# Collected data entries
•••••

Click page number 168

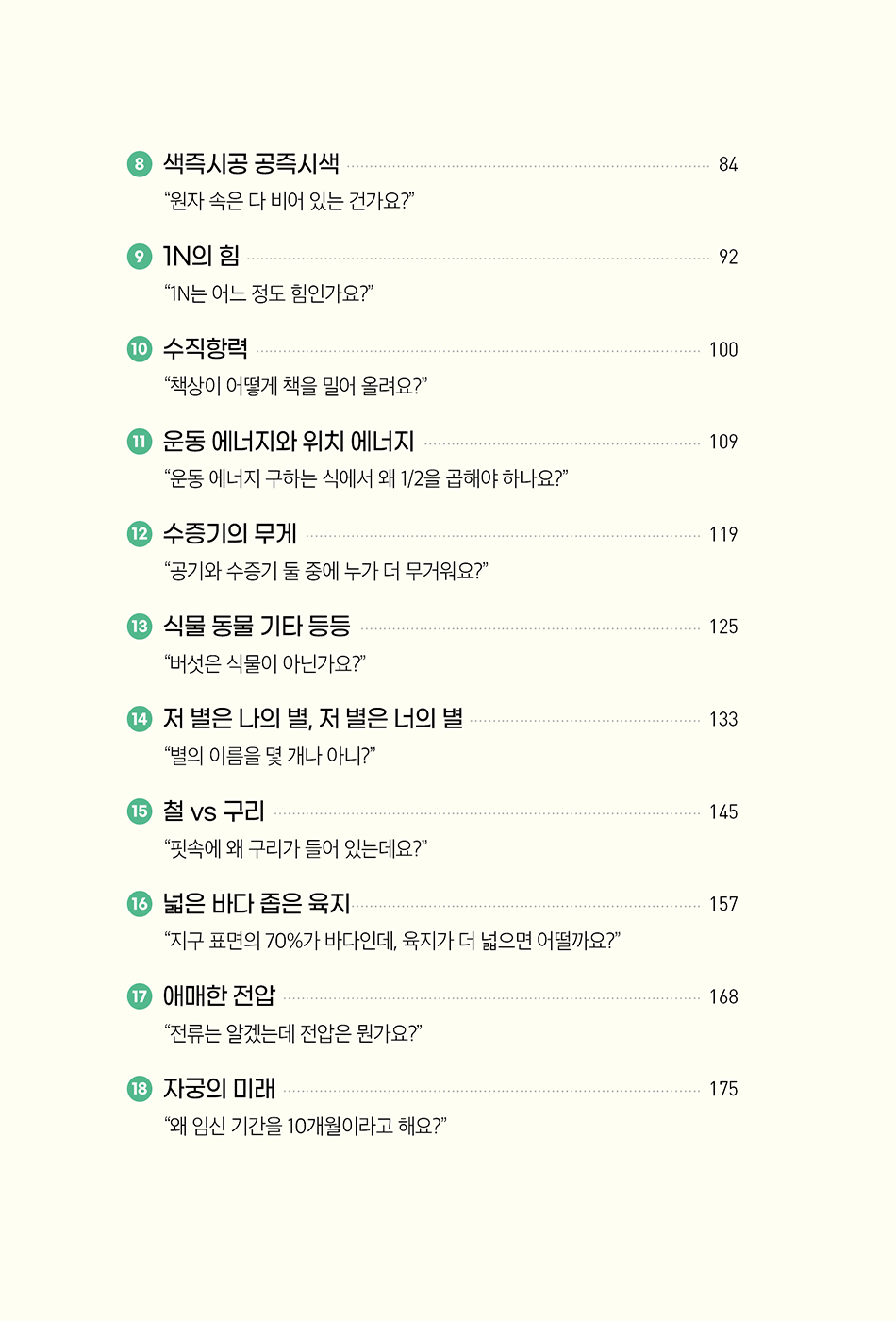723,997
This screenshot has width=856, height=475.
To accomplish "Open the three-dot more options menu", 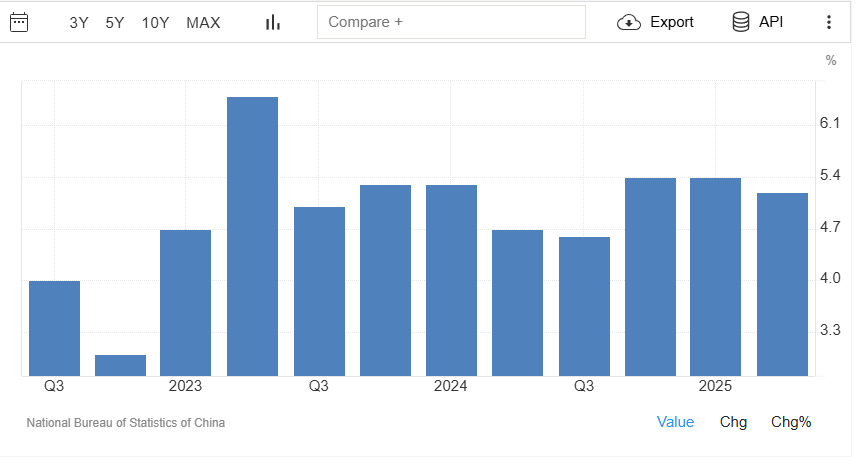I will [x=828, y=22].
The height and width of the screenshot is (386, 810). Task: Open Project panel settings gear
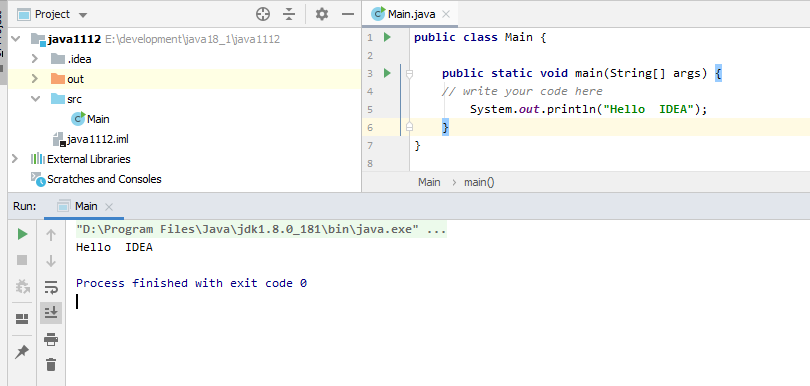322,14
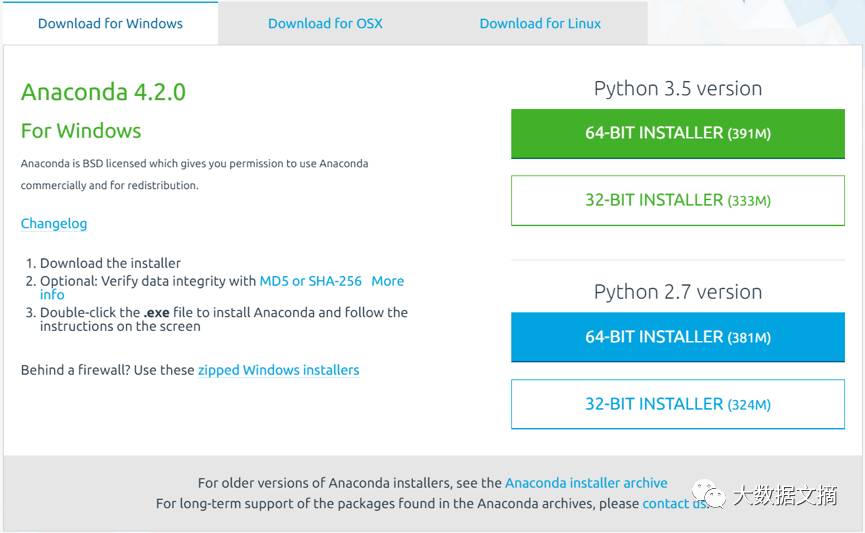The width and height of the screenshot is (865, 533).
Task: Click the Python 3.5 version heading
Action: [x=678, y=88]
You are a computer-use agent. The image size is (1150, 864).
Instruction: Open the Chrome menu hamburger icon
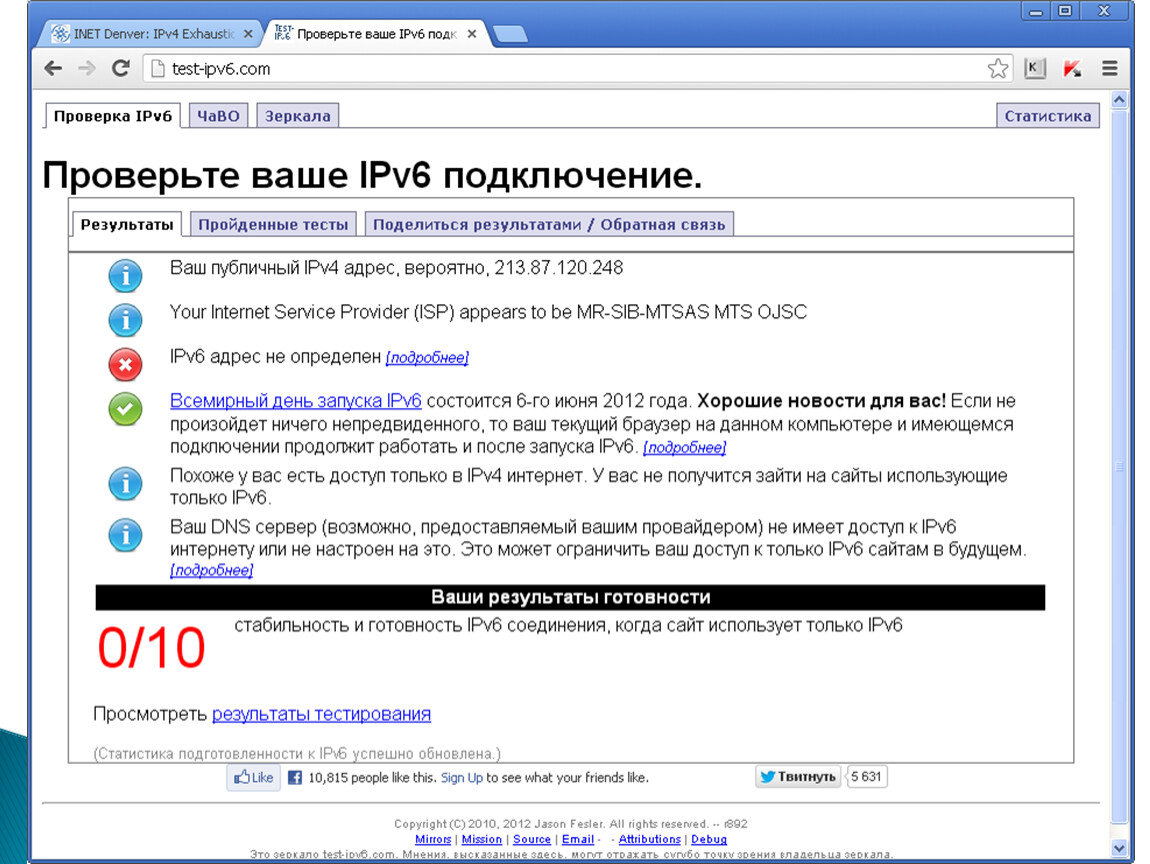tap(1109, 69)
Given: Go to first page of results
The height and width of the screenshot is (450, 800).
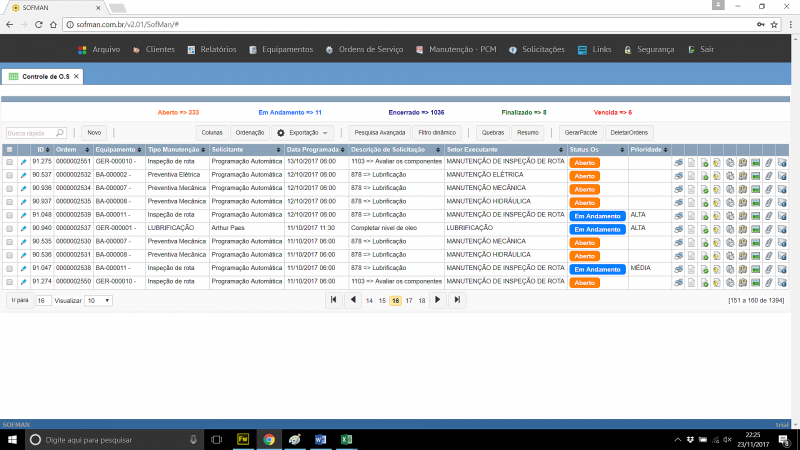Looking at the screenshot, I should [x=333, y=300].
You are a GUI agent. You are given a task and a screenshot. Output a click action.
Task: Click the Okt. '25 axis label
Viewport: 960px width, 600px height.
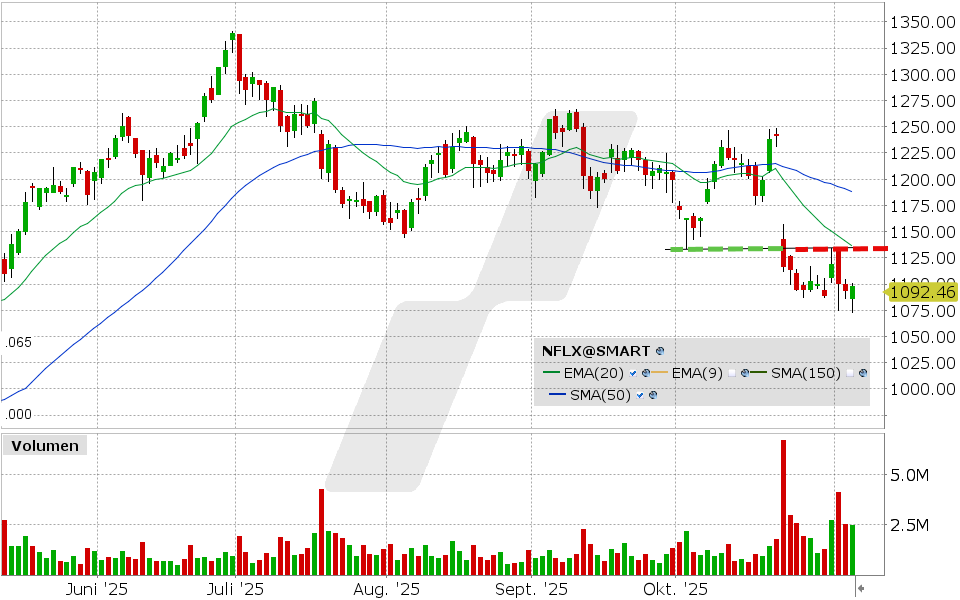coord(675,590)
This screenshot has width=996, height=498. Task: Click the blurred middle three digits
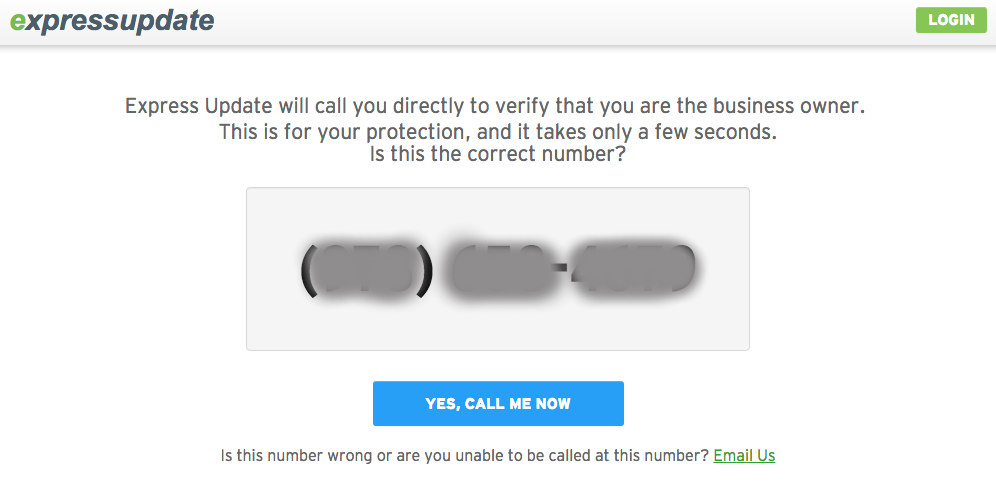tap(501, 271)
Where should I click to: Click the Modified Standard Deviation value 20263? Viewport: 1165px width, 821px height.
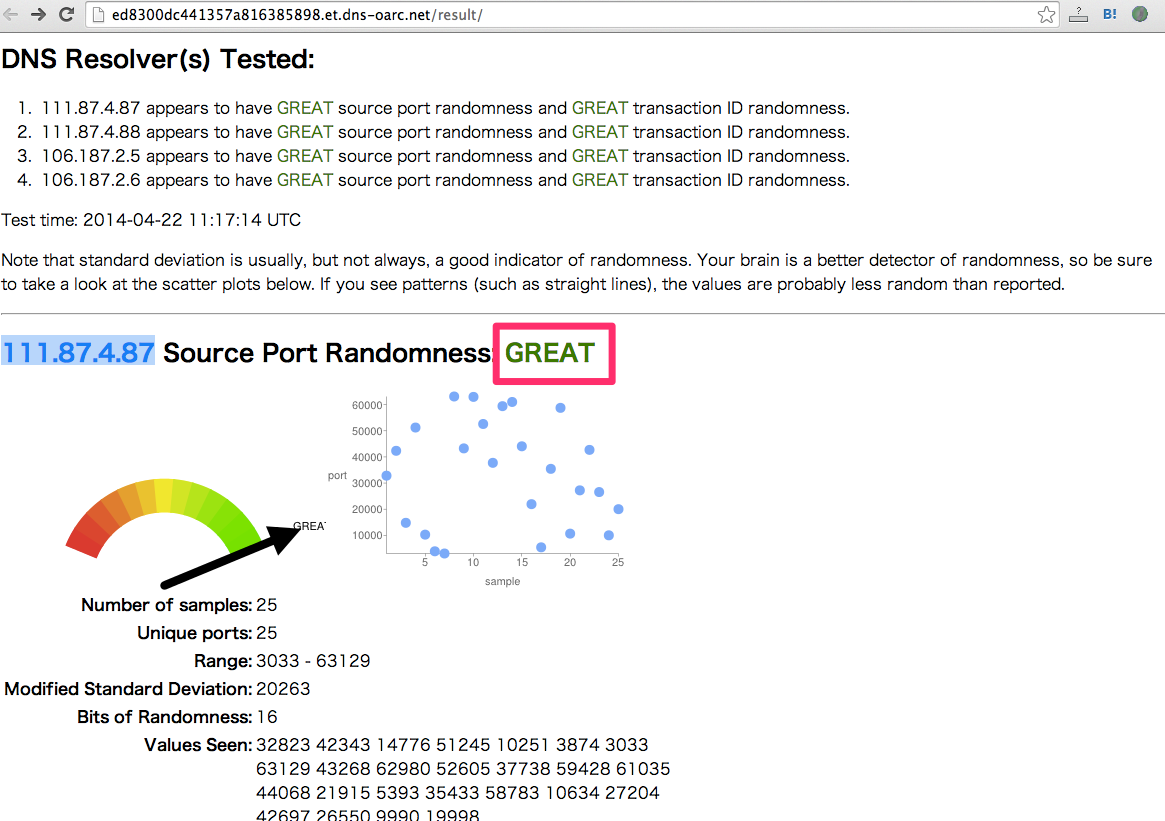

•••••

# EXERCISE
Of the entries above, print exactly those lines that run from the one containing "Task: Click the Okt. '25 axis label" through the last line, excluding any pictures.

# WRITTEN RESPONSE
Task: Click the Okt. '25 axis label
Viewport: 960px width, 600px height.
coord(675,590)
This screenshot has width=996, height=498. Task: Click the blurred middle three digits
tap(501, 271)
Where should I click to: Click the Modified Standard Deviation value 20263? Viewport: 1165px width, 821px height.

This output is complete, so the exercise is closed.